De opdracht: Geef aan in hoeveel regels van de onderstaande items het woord "right" voorkomt. Noem alleen het aantal.
===== Materiaal voor opdracht =====
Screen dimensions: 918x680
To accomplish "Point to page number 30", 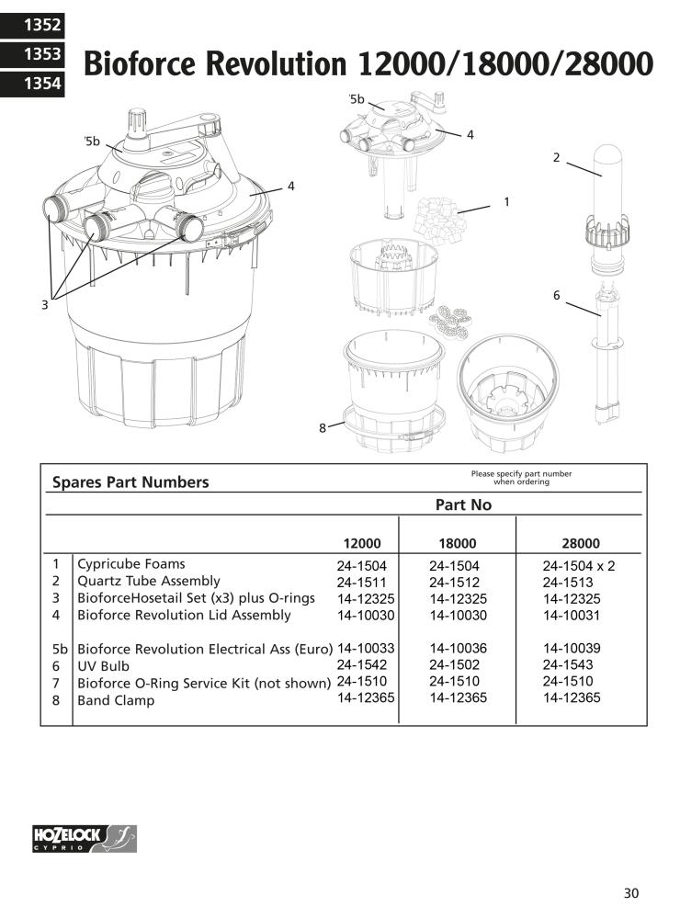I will (x=630, y=893).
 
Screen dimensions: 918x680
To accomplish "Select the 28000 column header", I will (x=581, y=543).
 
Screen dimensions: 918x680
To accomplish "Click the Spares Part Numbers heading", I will (x=130, y=482).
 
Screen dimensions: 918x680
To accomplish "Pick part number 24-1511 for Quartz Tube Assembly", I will (x=361, y=582).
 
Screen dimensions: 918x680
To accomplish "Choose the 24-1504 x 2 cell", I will (x=578, y=565).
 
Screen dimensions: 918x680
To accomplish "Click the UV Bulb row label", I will (x=103, y=665).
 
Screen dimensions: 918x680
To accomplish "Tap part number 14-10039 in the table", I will (x=572, y=648).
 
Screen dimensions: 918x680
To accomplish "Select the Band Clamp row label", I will (x=116, y=700).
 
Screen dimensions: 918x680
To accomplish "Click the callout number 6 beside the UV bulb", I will (x=557, y=295).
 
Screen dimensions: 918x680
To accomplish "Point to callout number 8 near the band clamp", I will (x=323, y=426).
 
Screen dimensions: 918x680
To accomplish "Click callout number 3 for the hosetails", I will (x=44, y=305).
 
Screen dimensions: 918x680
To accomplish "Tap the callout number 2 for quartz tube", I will (x=556, y=157).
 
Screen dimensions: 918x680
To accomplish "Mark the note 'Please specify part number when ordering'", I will (x=521, y=478).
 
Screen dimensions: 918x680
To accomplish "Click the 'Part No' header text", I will (x=463, y=504).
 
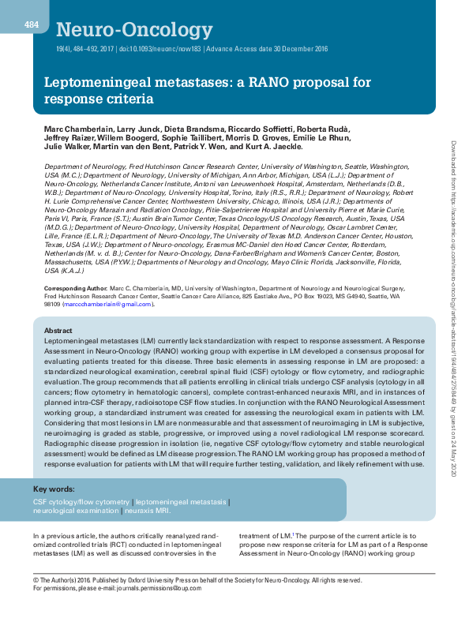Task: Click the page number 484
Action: pyautogui.click(x=32, y=24)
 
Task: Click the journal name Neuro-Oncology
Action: pyautogui.click(x=134, y=31)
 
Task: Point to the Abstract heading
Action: pyautogui.click(x=58, y=331)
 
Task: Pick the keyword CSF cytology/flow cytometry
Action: pyautogui.click(x=81, y=502)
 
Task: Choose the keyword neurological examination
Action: pyautogui.click(x=75, y=511)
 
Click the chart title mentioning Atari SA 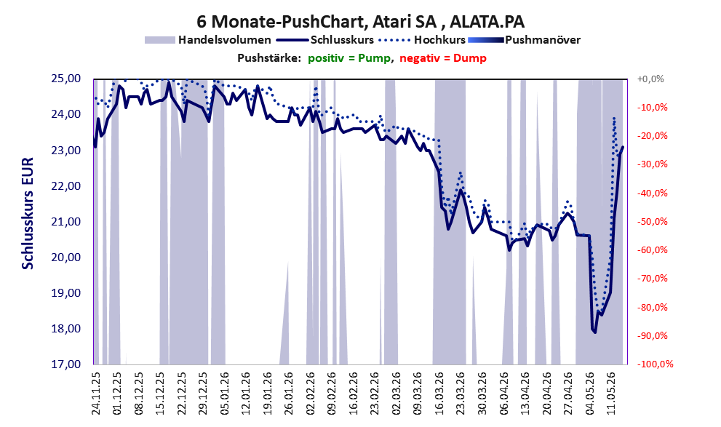(361, 21)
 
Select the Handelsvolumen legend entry (208, 40)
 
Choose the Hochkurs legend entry (422, 40)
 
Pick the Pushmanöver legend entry (524, 40)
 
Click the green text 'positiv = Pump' (350, 58)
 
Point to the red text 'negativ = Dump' (443, 58)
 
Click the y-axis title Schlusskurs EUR (28, 213)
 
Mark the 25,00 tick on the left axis (65, 79)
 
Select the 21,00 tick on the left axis (65, 222)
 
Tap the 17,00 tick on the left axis (65, 364)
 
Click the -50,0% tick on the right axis (652, 222)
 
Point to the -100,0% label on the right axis (655, 364)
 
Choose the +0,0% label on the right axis (650, 79)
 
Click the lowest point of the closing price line (595, 332)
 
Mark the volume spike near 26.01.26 (285, 313)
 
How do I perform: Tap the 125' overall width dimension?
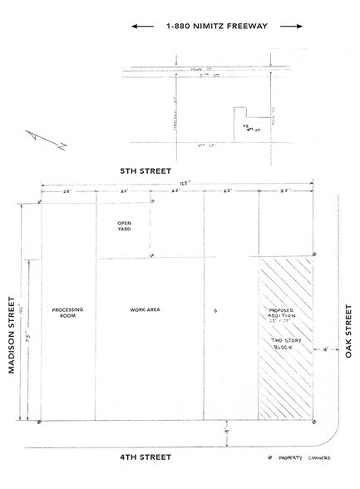[177, 184]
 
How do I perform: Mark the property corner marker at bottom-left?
[40, 422]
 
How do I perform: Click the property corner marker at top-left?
[40, 202]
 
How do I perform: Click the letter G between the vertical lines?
[215, 310]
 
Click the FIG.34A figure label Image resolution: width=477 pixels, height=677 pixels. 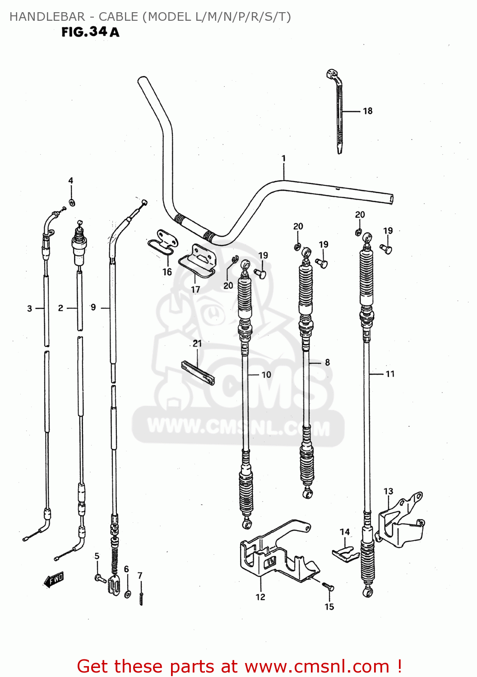(x=90, y=32)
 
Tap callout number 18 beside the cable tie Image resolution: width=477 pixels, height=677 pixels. (x=368, y=111)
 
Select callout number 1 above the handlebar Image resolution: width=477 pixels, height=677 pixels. (x=283, y=158)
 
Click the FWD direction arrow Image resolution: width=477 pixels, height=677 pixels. (x=54, y=580)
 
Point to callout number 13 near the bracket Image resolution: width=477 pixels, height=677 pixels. (x=388, y=491)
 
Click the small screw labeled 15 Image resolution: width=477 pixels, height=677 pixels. (x=328, y=587)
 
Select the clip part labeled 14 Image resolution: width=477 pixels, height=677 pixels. (x=345, y=553)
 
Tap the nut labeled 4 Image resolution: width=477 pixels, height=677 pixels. (x=72, y=202)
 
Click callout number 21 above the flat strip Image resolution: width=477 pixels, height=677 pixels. (x=197, y=343)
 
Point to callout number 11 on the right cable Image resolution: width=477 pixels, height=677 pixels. (x=390, y=374)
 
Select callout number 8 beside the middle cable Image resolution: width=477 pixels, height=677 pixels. (x=327, y=362)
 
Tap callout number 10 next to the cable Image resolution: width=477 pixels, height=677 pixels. (x=266, y=375)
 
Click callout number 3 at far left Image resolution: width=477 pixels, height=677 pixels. (x=30, y=309)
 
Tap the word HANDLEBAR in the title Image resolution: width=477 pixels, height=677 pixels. (x=47, y=17)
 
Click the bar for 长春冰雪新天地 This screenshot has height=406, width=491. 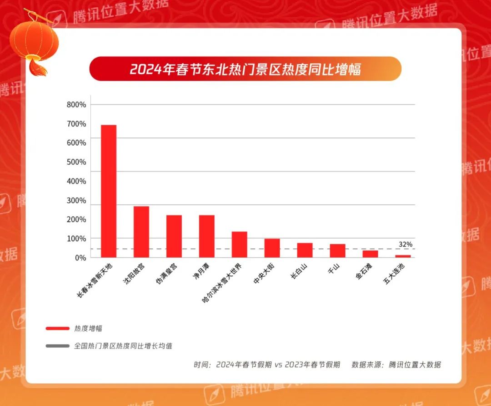click(x=109, y=191)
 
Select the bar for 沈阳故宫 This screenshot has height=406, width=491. click(x=141, y=232)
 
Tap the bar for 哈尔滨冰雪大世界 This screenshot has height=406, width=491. click(x=240, y=245)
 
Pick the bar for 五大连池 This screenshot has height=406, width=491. click(x=403, y=256)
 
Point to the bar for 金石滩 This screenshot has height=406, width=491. click(x=370, y=254)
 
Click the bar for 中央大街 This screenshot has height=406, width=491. click(x=272, y=248)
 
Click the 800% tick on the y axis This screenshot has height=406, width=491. click(x=76, y=105)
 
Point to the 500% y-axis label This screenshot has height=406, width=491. click(x=76, y=162)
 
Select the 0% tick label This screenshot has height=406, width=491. click(x=80, y=258)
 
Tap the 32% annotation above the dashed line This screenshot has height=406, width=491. click(x=406, y=244)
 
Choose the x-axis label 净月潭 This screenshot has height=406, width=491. click(x=200, y=272)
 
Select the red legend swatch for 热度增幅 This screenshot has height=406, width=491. click(x=57, y=328)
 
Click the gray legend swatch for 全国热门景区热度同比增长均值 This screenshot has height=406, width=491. click(x=57, y=346)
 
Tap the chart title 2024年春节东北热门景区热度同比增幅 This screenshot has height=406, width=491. click(x=245, y=69)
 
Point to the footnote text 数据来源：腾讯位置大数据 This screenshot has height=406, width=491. click(x=396, y=365)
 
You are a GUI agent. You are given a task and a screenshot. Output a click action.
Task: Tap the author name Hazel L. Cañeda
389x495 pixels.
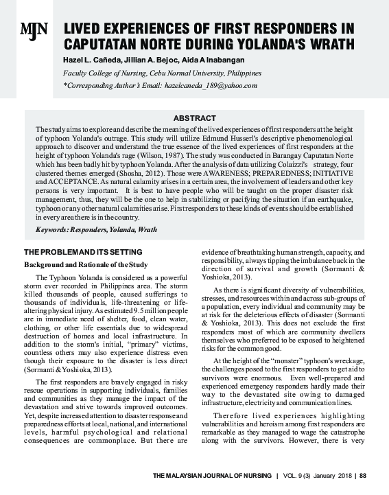click(89, 60)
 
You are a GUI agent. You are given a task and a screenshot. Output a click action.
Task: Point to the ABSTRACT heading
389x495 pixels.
click(195, 118)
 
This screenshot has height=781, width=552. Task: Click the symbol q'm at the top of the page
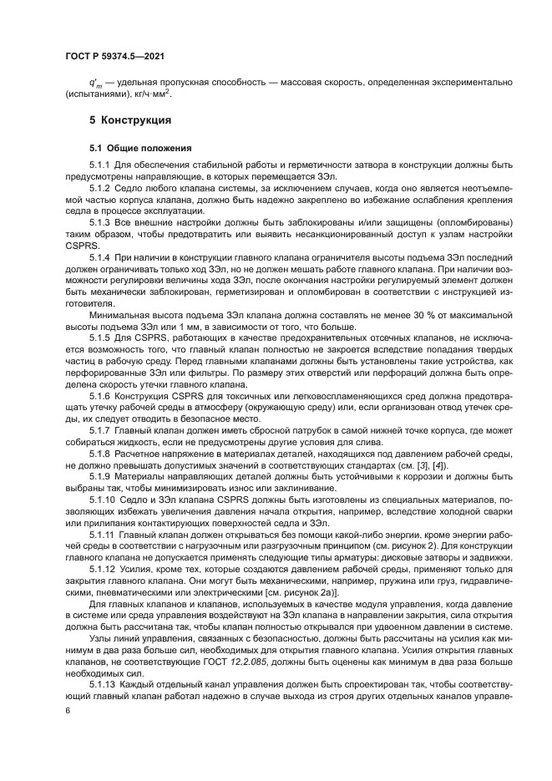coord(95,84)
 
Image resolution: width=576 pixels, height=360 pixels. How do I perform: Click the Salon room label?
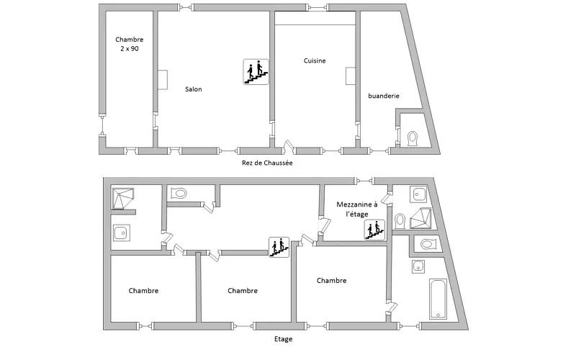(x=193, y=89)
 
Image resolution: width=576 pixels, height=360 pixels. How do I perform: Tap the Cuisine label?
(x=315, y=61)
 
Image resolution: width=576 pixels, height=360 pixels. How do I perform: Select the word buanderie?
(x=383, y=96)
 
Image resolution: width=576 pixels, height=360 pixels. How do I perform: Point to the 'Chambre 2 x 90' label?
(x=130, y=45)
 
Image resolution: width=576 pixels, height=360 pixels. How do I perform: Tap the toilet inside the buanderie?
(x=413, y=138)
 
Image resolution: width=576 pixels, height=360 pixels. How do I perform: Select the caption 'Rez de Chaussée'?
(x=267, y=163)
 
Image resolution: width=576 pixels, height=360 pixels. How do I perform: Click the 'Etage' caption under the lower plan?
(x=284, y=338)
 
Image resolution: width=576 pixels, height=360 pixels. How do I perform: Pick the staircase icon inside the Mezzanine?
(x=374, y=230)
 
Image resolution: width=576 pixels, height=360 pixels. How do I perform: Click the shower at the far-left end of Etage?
(x=122, y=198)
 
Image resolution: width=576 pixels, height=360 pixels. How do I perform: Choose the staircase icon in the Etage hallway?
(x=279, y=246)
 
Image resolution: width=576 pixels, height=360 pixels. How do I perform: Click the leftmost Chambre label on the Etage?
(x=144, y=291)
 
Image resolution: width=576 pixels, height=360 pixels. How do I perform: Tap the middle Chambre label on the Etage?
(x=243, y=291)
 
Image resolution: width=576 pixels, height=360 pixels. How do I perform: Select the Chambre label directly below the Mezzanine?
(x=331, y=281)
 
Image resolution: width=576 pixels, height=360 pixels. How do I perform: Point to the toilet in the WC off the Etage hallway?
(x=179, y=193)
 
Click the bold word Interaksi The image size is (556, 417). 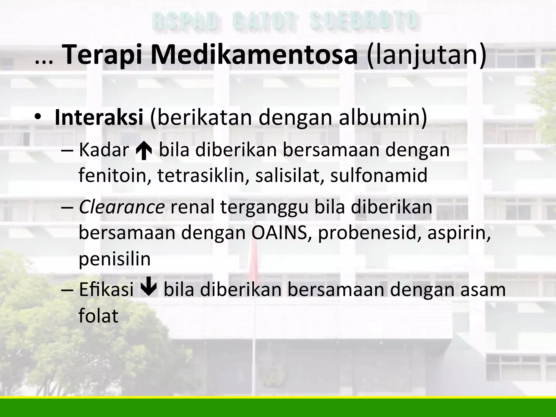tap(99, 118)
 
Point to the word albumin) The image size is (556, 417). tap(383, 118)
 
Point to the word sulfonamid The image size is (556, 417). tap(379, 175)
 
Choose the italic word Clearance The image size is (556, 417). tap(122, 207)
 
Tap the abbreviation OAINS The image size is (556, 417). tap(281, 233)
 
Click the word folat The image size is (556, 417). tap(98, 315)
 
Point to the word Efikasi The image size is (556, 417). tap(106, 290)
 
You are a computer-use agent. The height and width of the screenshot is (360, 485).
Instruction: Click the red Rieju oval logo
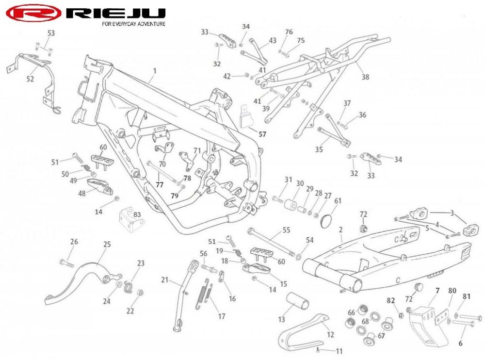coord(33,13)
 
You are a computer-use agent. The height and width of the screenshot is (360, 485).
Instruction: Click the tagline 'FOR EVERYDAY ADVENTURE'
coord(134,24)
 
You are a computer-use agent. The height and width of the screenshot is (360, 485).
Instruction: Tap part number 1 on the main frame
coord(155,71)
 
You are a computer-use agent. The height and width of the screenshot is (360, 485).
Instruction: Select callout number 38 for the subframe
coord(365,77)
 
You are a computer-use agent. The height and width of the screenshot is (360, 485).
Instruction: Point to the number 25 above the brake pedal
coord(107,244)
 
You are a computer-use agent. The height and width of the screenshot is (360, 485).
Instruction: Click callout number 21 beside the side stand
coord(164,280)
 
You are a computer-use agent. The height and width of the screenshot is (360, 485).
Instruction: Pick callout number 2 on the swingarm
coord(340,229)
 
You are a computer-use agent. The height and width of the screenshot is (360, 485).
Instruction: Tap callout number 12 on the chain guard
coord(330,335)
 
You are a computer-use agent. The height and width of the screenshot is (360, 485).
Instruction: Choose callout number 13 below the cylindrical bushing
coord(281,319)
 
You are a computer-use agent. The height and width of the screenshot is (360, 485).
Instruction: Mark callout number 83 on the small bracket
coord(137,214)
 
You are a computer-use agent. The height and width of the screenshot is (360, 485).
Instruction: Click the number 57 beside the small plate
coord(262,134)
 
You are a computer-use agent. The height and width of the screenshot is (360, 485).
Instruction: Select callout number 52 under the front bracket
coord(30,79)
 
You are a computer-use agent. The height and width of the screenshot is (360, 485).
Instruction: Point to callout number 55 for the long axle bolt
coord(287,230)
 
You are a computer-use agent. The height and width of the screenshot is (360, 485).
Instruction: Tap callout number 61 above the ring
coord(338,201)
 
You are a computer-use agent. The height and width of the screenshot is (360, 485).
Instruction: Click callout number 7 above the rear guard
coord(437,291)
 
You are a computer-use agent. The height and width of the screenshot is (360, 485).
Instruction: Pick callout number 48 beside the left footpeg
coord(81,194)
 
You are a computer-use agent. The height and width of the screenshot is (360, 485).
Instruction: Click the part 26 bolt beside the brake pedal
coord(67,264)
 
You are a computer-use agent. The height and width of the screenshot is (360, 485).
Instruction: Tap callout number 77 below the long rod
coord(159,185)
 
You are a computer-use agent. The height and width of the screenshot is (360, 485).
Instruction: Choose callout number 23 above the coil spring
coord(141,263)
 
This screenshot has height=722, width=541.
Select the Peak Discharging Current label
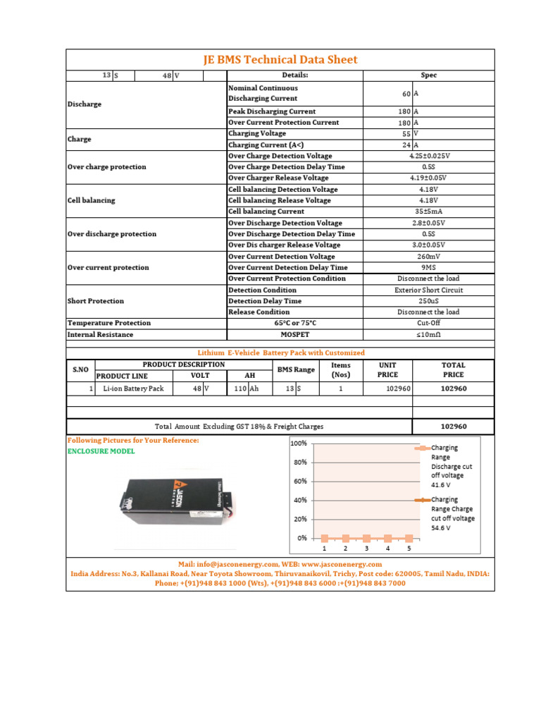pyautogui.click(x=272, y=111)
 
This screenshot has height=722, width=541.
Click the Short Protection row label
pyautogui.click(x=96, y=301)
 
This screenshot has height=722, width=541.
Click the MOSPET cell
pyautogui.click(x=296, y=334)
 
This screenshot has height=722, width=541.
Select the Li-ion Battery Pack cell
pyautogui.click(x=133, y=388)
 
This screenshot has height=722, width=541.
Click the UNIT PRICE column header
pyautogui.click(x=387, y=370)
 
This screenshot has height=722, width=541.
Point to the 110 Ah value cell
pyautogui.click(x=242, y=388)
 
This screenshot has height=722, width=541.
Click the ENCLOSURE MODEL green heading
pyautogui.click(x=101, y=451)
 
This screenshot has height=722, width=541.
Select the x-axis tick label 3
pyautogui.click(x=366, y=548)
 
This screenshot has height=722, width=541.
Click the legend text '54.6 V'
pyautogui.click(x=442, y=527)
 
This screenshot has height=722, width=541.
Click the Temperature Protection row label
pyautogui.click(x=109, y=323)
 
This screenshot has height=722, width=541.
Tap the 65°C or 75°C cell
pyautogui.click(x=296, y=323)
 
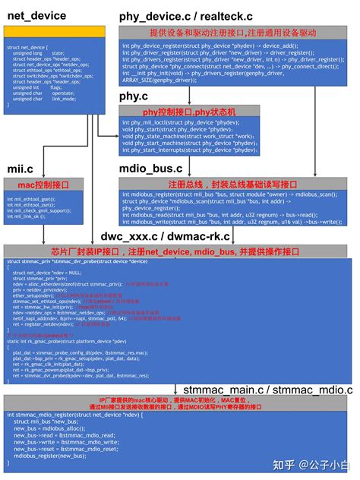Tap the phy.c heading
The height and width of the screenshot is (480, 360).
(135, 96)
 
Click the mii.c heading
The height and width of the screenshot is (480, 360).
(21, 168)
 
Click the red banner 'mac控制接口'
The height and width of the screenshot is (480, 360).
(48, 185)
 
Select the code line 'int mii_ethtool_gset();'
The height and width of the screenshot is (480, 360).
(32, 198)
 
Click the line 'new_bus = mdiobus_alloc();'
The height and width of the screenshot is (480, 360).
(50, 428)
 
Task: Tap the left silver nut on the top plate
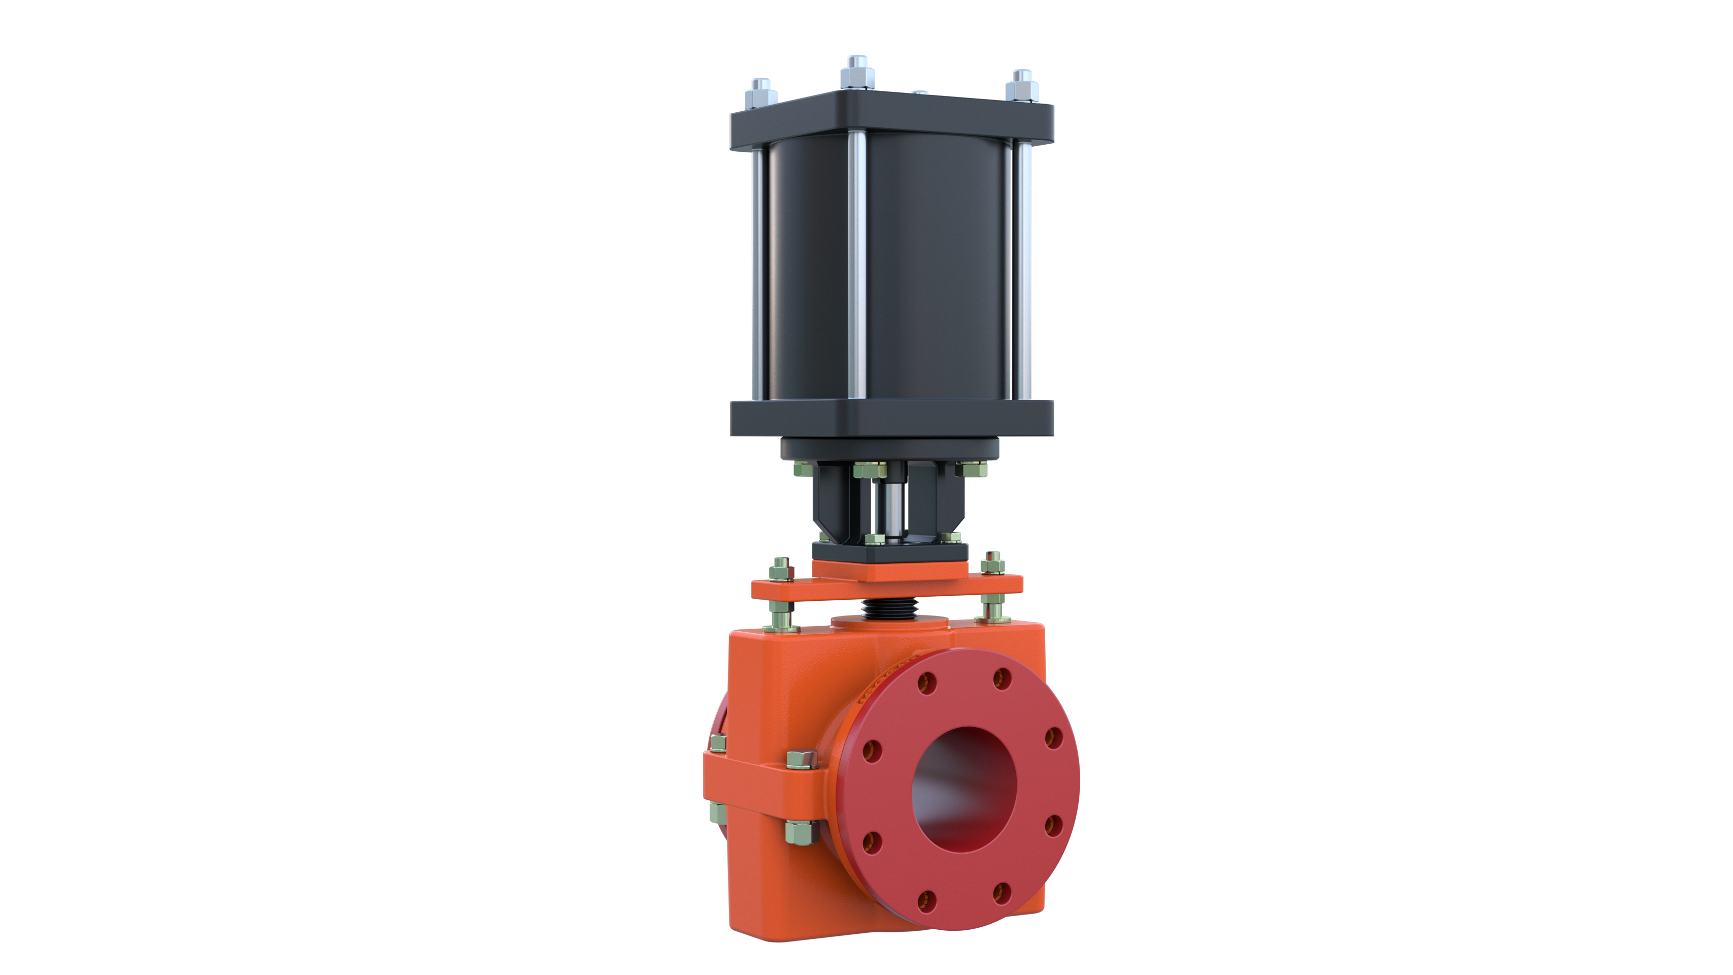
=====
Antwoord op opdracht: 4